Convert Excel Survey Data to a Python List of Dicts for Analysis

How to generate python code from excel survey results for statistical analysis

Step 1
Export responses to Excel — Download the .xlsx (or .csv) response export from Google Forms, SurveyMonkey, or Qualtrics. Make sure the response grid is on the first sheet — Qualtrics sometimes adds extra header tabs.
Step 2
Trim Qualtrics' extra header rows first — Qualtrics exports often carry two extra metadata rows under the question text. The tool treats row 1 as headers, so delete the extra description/ImportId rows in Excel before uploading, or your first data 'row' will be metadata.
Step 3
Upload and keep format = list_of_dicts — Drop the file; the default list_of_dicts is ideal for per-respondent records.
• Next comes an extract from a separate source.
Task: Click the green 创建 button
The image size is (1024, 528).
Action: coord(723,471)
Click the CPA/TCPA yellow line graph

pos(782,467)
Question headers are sanitised to identifiers automatically — the variable is data.
Step 4
Load into pandas — Paste the snippet and run import pandas as pd; df = pd.DataFrame(data). Each respondent is a row; each sanitised question is a column.
Step 5
Cast Likert / numeric columns — Ratings arrive as strings. Convert before testing: df["q1"] = pd.to_numeric(df["q1"], errors="coerce") (coerce turns blanks/garbage into NaN).
Step 6
Run the analysis — Crosstab + chi-square: scipy.stats.chi2_contingency(pd.crosstab(df.group, df.choice)). Group means: df.groupby("group")["q1"].mean() after casting. Prefer a no-code summary? Build the crosstab in Excel with the pivot generator or render response counts as an SVG chart.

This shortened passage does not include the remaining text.